I am using two AP90s in virtual controller mode and I want my users to authenticate using the internal radius server of the ap's. Here is what I configured thus far:

 

- Enabled Dynamic Radius proxy

- Created a new network that is configured to use the internal radius server

- Created a user to test the settings

- Uploaded a server certificate (pfx), trusted postiveSSL wildcard certificate, that I also use for our webserver

- Uploaded a CA certificate (cer), a trusted addtrust certificate

 

I try to connect to the network using an XP SP3 client. I configured the following for the wireless network settings:

 

- WPA2+AES

- EAP type: PEAP

- verification method: EAP-MSCHAP v2

- configured it to not use the windows password and username, this seems to be fine, when I connect to the network it asks for a user name and password

 

Until here I am able to connect to the network, however as soon as I check the verify server certificate checkbox in the EAP-properties I am not able to connect to the network anymore. Every five seconds it asks for the username and password again.

 

I hope someone can help. Are there things I need to set? Do I for example need to use a domain name in the password an username box on the XP client when it asks for my credentials, or do I need to set a domain name in the virtual controller? Could it be a problem with the server certificate, or the ca certificate. Are there ways to troubleshout if that is the problem? Or does someone have other suggestions?

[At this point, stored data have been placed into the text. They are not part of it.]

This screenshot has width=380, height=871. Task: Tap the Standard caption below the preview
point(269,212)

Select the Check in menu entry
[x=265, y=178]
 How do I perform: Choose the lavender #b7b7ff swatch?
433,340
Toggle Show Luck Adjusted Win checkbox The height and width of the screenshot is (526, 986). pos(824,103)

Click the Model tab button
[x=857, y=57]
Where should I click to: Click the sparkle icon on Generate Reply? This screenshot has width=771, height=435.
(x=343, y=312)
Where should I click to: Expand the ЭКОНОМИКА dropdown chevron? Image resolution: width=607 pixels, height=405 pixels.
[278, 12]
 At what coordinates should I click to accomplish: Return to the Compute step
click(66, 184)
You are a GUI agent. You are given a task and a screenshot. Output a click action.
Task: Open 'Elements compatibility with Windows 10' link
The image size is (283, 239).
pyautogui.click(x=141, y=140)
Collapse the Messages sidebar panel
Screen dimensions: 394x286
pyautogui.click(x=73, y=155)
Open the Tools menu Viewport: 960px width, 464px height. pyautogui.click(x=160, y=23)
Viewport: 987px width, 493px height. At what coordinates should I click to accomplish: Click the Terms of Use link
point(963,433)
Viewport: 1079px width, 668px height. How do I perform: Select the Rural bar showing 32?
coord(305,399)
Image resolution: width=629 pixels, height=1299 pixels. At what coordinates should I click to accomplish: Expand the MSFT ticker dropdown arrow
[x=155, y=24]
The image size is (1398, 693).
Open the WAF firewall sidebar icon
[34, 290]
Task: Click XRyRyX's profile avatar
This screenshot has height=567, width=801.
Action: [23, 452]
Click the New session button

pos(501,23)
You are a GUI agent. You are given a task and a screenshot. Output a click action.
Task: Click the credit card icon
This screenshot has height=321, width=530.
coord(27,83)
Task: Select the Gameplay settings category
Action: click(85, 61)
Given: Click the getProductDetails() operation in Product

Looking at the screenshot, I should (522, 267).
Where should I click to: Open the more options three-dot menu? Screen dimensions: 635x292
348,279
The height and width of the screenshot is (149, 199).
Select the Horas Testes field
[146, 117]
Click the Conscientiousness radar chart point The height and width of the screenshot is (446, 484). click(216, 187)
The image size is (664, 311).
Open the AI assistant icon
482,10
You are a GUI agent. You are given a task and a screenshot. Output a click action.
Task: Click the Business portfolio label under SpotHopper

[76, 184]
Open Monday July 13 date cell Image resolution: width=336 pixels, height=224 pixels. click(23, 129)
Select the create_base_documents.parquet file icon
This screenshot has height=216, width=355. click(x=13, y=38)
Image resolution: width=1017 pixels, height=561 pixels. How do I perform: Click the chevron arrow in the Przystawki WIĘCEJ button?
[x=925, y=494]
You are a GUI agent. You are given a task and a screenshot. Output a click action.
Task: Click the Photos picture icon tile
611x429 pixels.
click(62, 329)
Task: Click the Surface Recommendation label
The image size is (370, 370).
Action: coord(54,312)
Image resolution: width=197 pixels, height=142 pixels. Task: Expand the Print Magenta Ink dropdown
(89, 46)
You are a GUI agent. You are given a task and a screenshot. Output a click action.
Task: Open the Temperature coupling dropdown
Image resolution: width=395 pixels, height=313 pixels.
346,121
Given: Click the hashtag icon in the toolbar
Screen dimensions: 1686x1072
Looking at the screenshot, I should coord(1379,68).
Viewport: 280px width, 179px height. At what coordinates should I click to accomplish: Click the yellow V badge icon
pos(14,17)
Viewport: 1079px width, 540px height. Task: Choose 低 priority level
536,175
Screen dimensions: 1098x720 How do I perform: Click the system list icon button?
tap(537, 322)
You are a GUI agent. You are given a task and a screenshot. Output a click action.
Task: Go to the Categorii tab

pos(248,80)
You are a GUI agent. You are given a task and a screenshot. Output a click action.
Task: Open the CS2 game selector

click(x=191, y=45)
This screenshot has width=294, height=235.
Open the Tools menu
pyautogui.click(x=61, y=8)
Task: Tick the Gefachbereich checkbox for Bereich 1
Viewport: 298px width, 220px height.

If you have not already, try to connect with an iPhone and see the server certificate that is presented to the user and make sure it matches your uploaded cert.

 

WAIT... did you say a wildcard certificate?  Clients FREQUENTLY have issues with 802.1x when the server certificate is a wildcard.  I would get a temporary certificate just to confirm that is what is happening.

 

Do you know if there are any test certificates available from which I can be sure that they work?

 

I also haven't set a domain name anywhere in the virtual controller settings, is that needed. I saw the enterprise domain option in the settings, but have left it blank.

 

Thanks

Verisign used to have a 3 day cert. Not sure if they do anymore.

 

Yes, they do:  http://www.symantec.com/pop.jsp?popupid=try_a_ssl_certificate

.

Hello SSH

Do you have an interna CA? because if you do you could just  request for a new certificate for that server using computer templante certificate... and use that certificate...This certificate should not give you any issue in this deployment!

As all your domain computer trust the root that issue that certificate you should be all good to go...

 

 

I actually do not have an internal CA, I manually upload the certificates for use on the webserver etc. And the devices that are connecting to the wireless network are not part of a domain.

Windows 7 devices in specific just don't like wildcard certificates for 802.1x http://www.mdmarra.com/2011/10/8021x-peap-nps-wildcard-certificates.html

 

Well thats a good info thanks Collin! 

Its good to know that!

I think I'll just try a single domain certificate. Will a single domain certificate without company information be enough? Or do I need one that besides the domain validation also validates my company?

Just ordered a single domain certificate, used openssl to convert it, uploaded it, and it works like a charm! Thanks for all your tips, it saved me a lot of trouble, and the certificate only costs me $20,- for two years. Thanks!